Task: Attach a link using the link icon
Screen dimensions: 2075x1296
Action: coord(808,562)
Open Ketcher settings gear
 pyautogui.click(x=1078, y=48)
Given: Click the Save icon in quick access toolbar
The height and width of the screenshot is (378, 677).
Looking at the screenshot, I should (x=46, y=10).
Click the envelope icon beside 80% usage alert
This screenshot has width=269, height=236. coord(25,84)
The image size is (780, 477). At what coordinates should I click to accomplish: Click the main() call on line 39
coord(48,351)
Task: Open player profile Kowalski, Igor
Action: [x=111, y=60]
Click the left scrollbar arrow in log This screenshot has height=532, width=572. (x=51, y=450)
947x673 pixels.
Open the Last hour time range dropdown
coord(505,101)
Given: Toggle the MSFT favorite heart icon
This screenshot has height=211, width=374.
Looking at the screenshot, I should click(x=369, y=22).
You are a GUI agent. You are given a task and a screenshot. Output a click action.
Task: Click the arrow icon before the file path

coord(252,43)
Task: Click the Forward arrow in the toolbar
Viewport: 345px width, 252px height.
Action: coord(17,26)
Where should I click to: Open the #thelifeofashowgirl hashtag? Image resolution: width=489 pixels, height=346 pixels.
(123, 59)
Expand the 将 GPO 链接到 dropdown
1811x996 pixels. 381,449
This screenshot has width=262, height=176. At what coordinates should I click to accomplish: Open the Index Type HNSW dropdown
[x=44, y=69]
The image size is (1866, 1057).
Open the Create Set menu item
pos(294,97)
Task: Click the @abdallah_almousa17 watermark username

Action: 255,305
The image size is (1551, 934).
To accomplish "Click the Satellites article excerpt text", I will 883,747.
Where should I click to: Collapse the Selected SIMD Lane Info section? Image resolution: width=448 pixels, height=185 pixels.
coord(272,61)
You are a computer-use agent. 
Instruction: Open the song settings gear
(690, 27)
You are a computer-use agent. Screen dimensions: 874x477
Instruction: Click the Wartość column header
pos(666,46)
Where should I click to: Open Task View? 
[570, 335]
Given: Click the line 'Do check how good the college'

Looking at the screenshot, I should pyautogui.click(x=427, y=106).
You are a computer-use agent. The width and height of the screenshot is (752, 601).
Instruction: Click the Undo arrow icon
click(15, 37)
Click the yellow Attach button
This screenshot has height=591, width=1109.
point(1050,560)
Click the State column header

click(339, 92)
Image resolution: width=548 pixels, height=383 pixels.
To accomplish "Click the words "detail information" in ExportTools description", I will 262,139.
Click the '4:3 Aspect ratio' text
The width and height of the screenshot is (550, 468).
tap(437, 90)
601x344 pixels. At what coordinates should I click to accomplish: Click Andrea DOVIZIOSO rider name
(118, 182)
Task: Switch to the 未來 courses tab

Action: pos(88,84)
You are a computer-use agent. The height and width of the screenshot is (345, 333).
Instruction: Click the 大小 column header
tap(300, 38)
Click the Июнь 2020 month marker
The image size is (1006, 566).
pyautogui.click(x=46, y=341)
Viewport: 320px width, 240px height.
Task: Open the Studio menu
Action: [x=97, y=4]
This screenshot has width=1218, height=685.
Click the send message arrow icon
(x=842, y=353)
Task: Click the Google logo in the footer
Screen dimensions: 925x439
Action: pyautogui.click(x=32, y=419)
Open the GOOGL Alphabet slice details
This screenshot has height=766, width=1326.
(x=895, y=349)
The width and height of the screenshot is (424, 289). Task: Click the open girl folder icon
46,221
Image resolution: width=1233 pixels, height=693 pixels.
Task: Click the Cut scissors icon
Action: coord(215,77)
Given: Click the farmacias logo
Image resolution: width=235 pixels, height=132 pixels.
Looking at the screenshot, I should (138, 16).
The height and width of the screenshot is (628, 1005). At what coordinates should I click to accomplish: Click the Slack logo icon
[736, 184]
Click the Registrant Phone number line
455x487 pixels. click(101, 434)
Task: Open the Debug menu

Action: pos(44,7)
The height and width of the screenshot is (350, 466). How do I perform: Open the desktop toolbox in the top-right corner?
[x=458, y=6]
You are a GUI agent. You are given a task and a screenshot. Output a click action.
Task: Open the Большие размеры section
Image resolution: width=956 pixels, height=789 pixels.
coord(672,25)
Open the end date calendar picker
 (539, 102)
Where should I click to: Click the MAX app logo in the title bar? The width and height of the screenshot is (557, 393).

* WHAT THE TASK ASKS *
Update the records, replacing every "dropdown" with "drop-down list" and leaving everything else unchanged.

* EXERCISE OUTPUT *
Task: Attach a link using the link icon
Screen dimensions: 2075x1296
Action: coord(808,562)
Open Ketcher settings gear
 pyautogui.click(x=1078, y=48)
Given: Click the Save icon in quick access toolbar
The height and width of the screenshot is (378, 677).
Looking at the screenshot, I should (x=46, y=10).
Click the envelope icon beside 80% usage alert
This screenshot has width=269, height=236. coord(25,84)
The image size is (780, 477). At what coordinates should I click to accomplish: Click the main() call on line 39
coord(48,351)
Task: Open player profile Kowalski, Igor
Action: [x=111, y=60]
Click the left scrollbar arrow in log This screenshot has height=532, width=572. (x=51, y=450)
947x673 pixels.
Open the Last hour time range drop-down list
coord(505,101)
Given: Toggle the MSFT favorite heart icon
This screenshot has height=211, width=374.
Looking at the screenshot, I should click(x=369, y=22).
You are a GUI agent. You are given a task and a screenshot. Output a click action.
Task: Click the arrow icon before the file path

coord(252,43)
Task: Click the Forward arrow in the toolbar
Viewport: 345px width, 252px height.
Action: coord(17,26)
Where should I click to: Open the #thelifeofashowgirl hashtag? Image resolution: width=489 pixels, height=346 pixels.
(123, 59)
Expand the 将 GPO 链接到 drop-down list
1811x996 pixels. 381,449
This screenshot has width=262, height=176. At what coordinates should I click to accomplish: Open the Index Type HNSW drop-down list
[x=44, y=69]
The image size is (1866, 1057).
Open the Create Set menu item
pos(294,97)
Task: Click the @abdallah_almousa17 watermark username

Action: 255,305
The image size is (1551, 934).
To accomplish "Click the Satellites article excerpt text", I will 883,747.
Where should I click to: Collapse the Selected SIMD Lane Info section? Image resolution: width=448 pixels, height=185 pixels.
coord(272,61)
You are a computer-use agent. 
Instruction: Open the song settings gear
(690, 27)
You are a computer-use agent. Screen dimensions: 874x477
Instruction: Click the Wartość column header
pos(666,46)
Where should I click to: Open Task View? 
[570, 335]
Given: Click the line 'Do check how good the college'

Looking at the screenshot, I should pyautogui.click(x=427, y=106).
You are a computer-use agent. The width and height of the screenshot is (752, 601).
Instruction: Click the Undo arrow icon
click(15, 37)
Click the yellow Attach button
This screenshot has height=591, width=1109.
point(1050,560)
Click the State column header

click(339, 92)
Image resolution: width=548 pixels, height=383 pixels.
To accomplish "Click the words "detail information" in ExportTools description", I will 262,139.
Click the '4:3 Aspect ratio' text
The width and height of the screenshot is (550, 468).
tap(437, 90)
601x344 pixels. At what coordinates should I click to accomplish: Click Andrea DOVIZIOSO rider name
(118, 182)
Task: Switch to the 未來 courses tab

Action: pos(88,84)
You are a computer-use agent. The height and width of the screenshot is (345, 333).
Instruction: Click the 大小 column header
tap(300, 38)
Click the Июнь 2020 month marker
The image size is (1006, 566).
pyautogui.click(x=46, y=341)
Viewport: 320px width, 240px height.
Task: Open the Studio menu
Action: [x=97, y=4]
This screenshot has width=1218, height=685.
Click the send message arrow icon
(x=842, y=353)
Task: Click the Google logo in the footer
Screen dimensions: 925x439
Action: pyautogui.click(x=32, y=419)
Open the GOOGL Alphabet slice details
This screenshot has height=766, width=1326.
(x=895, y=349)
The width and height of the screenshot is (424, 289). Task: Click the open girl folder icon
46,221
Image resolution: width=1233 pixels, height=693 pixels.
Task: Click the Cut scissors icon
Action: coord(215,77)
Given: Click the farmacias logo
Image resolution: width=235 pixels, height=132 pixels.
Looking at the screenshot, I should (138, 16).
The height and width of the screenshot is (628, 1005). At what coordinates should I click to accomplish: Click the Slack logo icon
[736, 184]
Click the Registrant Phone number line
455x487 pixels. click(101, 434)
Task: Open the Debug menu

Action: pos(44,7)
The height and width of the screenshot is (350, 466). How do I perform: Open the desktop toolbox in the top-right corner?
[x=458, y=6]
You are a GUI agent. You are given a task and a screenshot. Output a click action.
Task: Open the Большие размеры section
Image resolution: width=956 pixels, height=789 pixels.
coord(672,25)
Open the end date calendar picker
 (539, 102)
Where should I click to: Click the MAX app logo in the title bar? The width and height of the screenshot is (557, 393).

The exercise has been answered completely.